Selected passage -
By Tim Sandle     Jun 14, 2017 in Health
University of Connecticut scientists have published a study that shows electronic cigarettes ('e-cigarettes') are potentially as harmful as tobacco cigarettes.
E-cigarettes have been a controversial product since they were launched, dividing medical opinion. Advocates state that vaping devices draw people away from traditional cigarettes and thus avoid the various ill-health associated diseases (such as lung cancer) linked with tobacco products. However, other, such as the World Health Organization are concerned about the chemicals in e-cigarettes and the unknown, potential adverse effects these could have on the lungs. Additionally, health promotion campaigners raise the issue that many people, particularly teenagers, are taking up e-cigarettes even though they have never smoked traditional tobacco products, attracted by the various flavors, like bubble-gum.
READ MORE: E-cigarettes win approval as 'a medicine’ in U.K.
The new concern about e-cigarettes comes from studies using a new 3-D printed testing device. Using this University of Connecticut scientists discovered that e-cigarettes, loaded with a nicotine-based liquid, are potentially as harmful as unfiltered cigarettes. This is in relation to the potential to cause DNA damage (the possibly to the development of cancer). The reason for this appears to be the various chemical additives found in e-cigarette vapors. There are potentially hundreds of chemicals in e-cigarettes that could be contributing to DNA damage, several of which have not been fully defined.
The new device can capable of rapidly detect DNA damage (genotoxicity) in test samples. The equipment deploys micropumps to propel liquid samples into multiple ‘microwells’ embedded in a small carbon chip (lab-on-a-chip technology). The wells are contain reactive human metabolic enzymes and DNA. Reactions between the metabolites and the DNA produce light, which can be analyzed. The reactions are intended to replicate what happens in the human body.
READ MORE: Doubts cast over e-cigarette research
According to Dr. Karteek Kadimisetty, who led the research: "From the results of our study, we can conclude that e-cigarettes have as much potential to cause DNA damage as unfiltered regular cigarettes." The findings are likely to prompt further study.
The findings are published in the journal ACS Sensors, under the title "Automated 3-D Printed Arrays to Evaluate Genotoxic Chemistry: E-Cigarettes and Water Samples."

Activity -
Repeat the part of the e-cigarette article starting at "By Tim Sandle" and ending at "as tobacco cigarettes.", word for word. Work only from the e-cigarette article.

Study material -
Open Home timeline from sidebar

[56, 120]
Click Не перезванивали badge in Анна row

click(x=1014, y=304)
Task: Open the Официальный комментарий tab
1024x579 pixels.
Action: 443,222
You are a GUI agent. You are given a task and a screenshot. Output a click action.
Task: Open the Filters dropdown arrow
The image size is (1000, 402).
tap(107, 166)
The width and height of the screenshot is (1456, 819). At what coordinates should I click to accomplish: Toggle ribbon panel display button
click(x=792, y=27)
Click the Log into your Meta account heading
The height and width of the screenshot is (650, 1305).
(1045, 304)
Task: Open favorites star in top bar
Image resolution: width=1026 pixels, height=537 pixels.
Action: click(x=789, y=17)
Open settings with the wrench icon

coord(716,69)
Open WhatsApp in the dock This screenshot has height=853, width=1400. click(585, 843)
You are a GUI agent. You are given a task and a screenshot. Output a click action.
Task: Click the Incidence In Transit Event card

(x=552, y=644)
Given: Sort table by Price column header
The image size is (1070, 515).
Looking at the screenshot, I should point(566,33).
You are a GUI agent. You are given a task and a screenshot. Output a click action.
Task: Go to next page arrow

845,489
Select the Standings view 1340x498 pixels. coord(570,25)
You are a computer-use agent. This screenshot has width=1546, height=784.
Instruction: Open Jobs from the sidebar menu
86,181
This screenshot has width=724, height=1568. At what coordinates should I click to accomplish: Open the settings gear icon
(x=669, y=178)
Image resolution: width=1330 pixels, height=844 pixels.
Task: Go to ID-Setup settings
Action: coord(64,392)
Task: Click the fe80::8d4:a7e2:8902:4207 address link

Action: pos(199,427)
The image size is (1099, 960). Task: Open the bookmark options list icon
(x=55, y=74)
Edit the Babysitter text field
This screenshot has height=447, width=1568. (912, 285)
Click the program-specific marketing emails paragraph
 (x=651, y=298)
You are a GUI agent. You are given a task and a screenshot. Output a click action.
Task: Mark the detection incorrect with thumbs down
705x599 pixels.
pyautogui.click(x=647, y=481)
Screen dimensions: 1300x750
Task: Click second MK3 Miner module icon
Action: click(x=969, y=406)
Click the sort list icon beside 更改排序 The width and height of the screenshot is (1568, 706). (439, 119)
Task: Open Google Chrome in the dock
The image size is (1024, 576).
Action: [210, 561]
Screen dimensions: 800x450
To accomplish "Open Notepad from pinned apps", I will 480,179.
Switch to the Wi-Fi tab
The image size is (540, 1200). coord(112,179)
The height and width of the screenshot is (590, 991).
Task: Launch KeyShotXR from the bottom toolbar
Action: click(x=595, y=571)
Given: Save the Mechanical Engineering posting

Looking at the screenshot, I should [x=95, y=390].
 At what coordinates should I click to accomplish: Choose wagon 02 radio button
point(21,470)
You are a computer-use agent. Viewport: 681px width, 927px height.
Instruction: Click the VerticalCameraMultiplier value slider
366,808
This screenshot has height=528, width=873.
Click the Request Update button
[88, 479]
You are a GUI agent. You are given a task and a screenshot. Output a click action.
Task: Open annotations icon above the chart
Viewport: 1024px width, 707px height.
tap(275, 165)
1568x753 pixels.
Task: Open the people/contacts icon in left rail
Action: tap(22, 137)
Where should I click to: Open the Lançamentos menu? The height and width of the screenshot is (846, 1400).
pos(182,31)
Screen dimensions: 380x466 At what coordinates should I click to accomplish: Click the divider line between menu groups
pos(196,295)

Solved exercise -
By Tim Sandle     Jun 14, 2017 in Health
University of Connecticut scientists have published a study that shows electronic cigarettes ('e-cigarettes') are potentially as harmful as tobacco cigarettes.